We can have multiple databases and pipelines running in separate docker containers, completely separated from each other.

Docker images are snapshots of a container; they contain all the instructions needed to create a specific environment. This gurantees reproducibility anywhere.

Data Engineers care about Docker because:

Basics

We can pull images from Docker Hub and run them directly in our machine:

docker run -it ubuntu will pull and create an interactive ubuntu container running bash

docker run -it python:3.9 will pull a ubuntu image with Python 3.9, and run the Python interpreter.

If we want to create the python:3.9 container, but starting it with bash instead of with Python (maybe because we want to install some libraries like pandas), we can change the entrypoint:

docker run -it --entrypoint=bash python:3.9

Dockerfile

A Dockerfile is a list of instructions on how to create and run a Docker image.
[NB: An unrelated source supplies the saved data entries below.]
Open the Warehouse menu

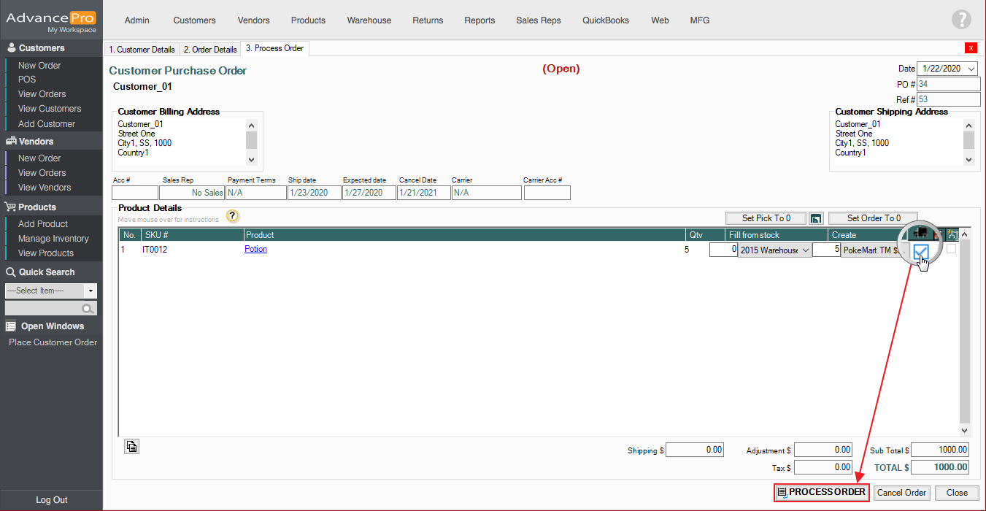(x=369, y=20)
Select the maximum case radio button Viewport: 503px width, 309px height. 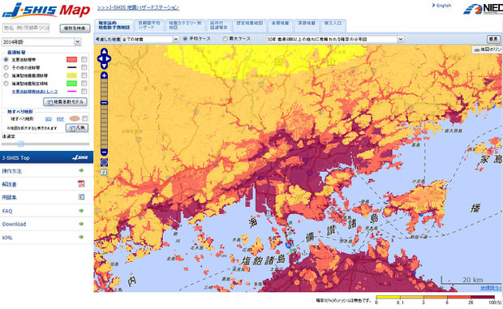pos(226,39)
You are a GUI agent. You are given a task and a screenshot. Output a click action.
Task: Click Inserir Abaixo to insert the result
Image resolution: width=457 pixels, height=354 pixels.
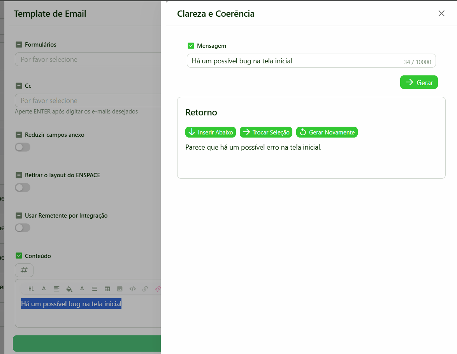click(211, 132)
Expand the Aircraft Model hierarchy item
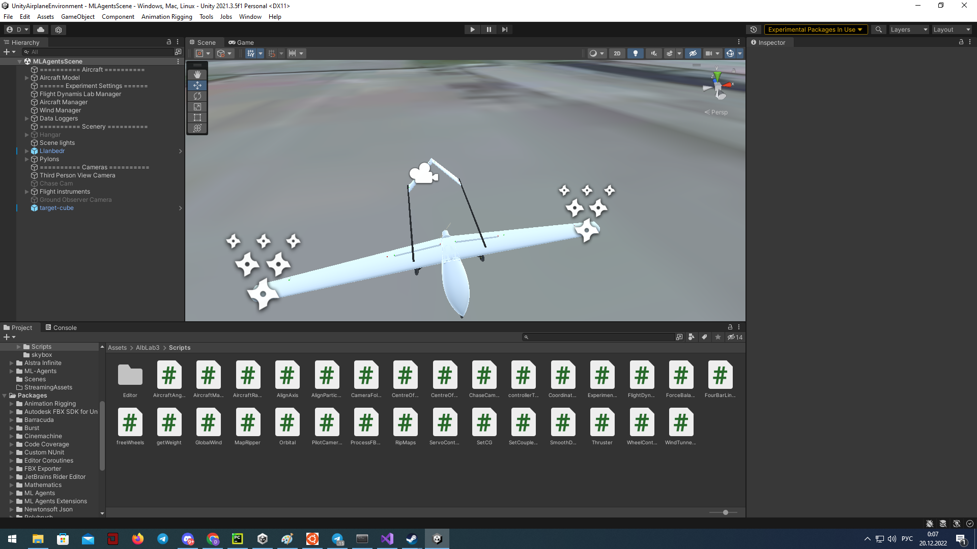Image resolution: width=977 pixels, height=549 pixels. (27, 78)
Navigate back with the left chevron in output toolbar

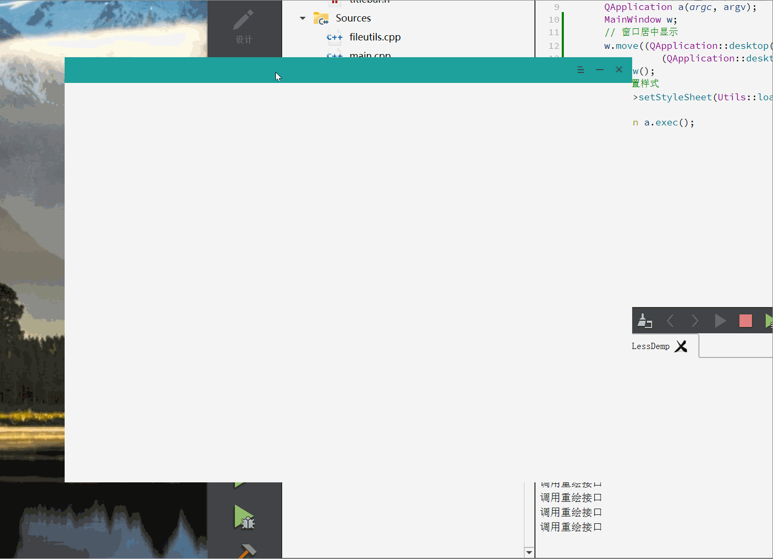(670, 321)
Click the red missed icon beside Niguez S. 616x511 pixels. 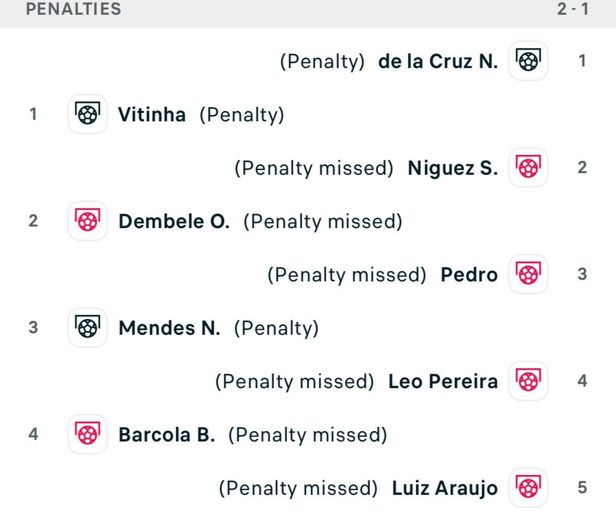pyautogui.click(x=528, y=168)
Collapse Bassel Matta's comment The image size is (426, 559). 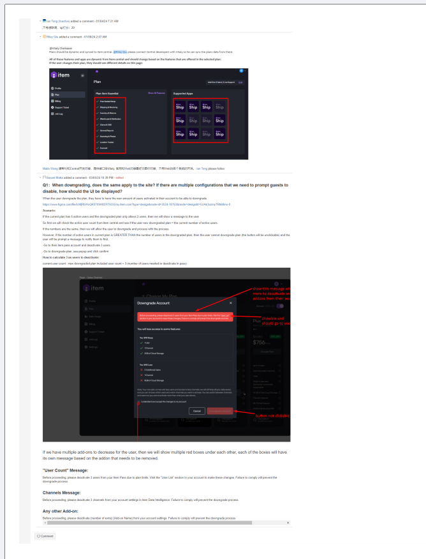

For example, we can translate the command docker run -it --entrypoint=bash python:3.9 into

1FROM python:3.9
2
3RUN pip install pandas
4
5ENTRYPOINT ["bash"]

and then docker build -t test:pandas ., which will build an image with tag test:pandas using the Dockerfile in the current dir. This image will contain python3.9 and pandas, and when we run docker run -it test:pandas, the container will start in interactive mode with bash

Dockerize Scripts

Let’s assume we have a script pipeline.py, that we want to run from a container with the required dependencies (e.g. pandas), something as simple as

1import pandas as pd
2import sys
3
4day = sys.argv[1]
5print(f"Job finished successfully for day = {day}.")
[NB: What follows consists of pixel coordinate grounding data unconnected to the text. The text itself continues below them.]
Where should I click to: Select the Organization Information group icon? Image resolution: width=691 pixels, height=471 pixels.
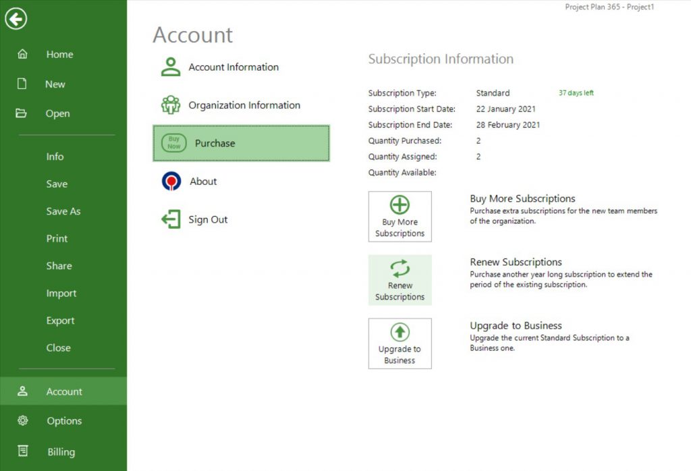click(x=171, y=105)
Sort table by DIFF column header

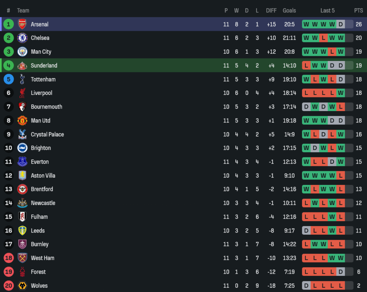[x=271, y=10]
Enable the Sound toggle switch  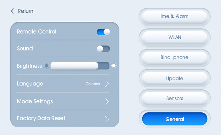pos(103,49)
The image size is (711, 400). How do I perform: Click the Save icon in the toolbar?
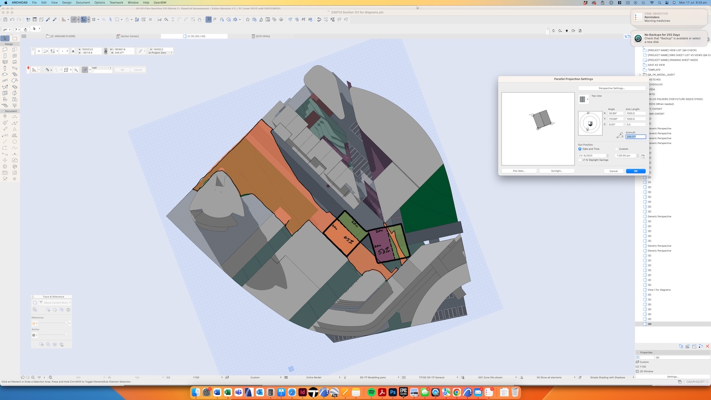coord(5,19)
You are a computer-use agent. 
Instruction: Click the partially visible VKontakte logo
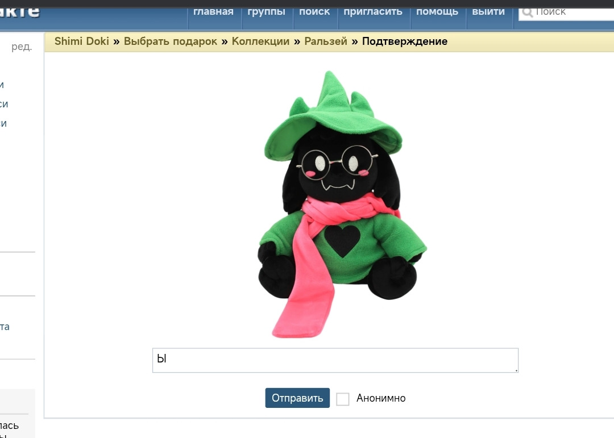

then we can write the following Dockerfile:

1FROM python:3.9
2
3RUN pip install pandas
4
5WORKDIR /app
6
7COPY pipeline.py pipeline.py
8
9ENTRYPOINT [ "python", "pipeline.py" ]

We can build like before, and when running something like docker run test:pandas 2023-01-01, it will print Job finished successfully for day = 2023-01-01.

Postgres in Docker

We can run a postgres database in docker with the following command, that will pull an image, set environment variables for username, password and database name, and map a port inside the container (5432) to a host port (5433); it will also map a host volume (ny_taxi_postgres_data) to a container volume; this allows for data persistency when taking down or setting up a container.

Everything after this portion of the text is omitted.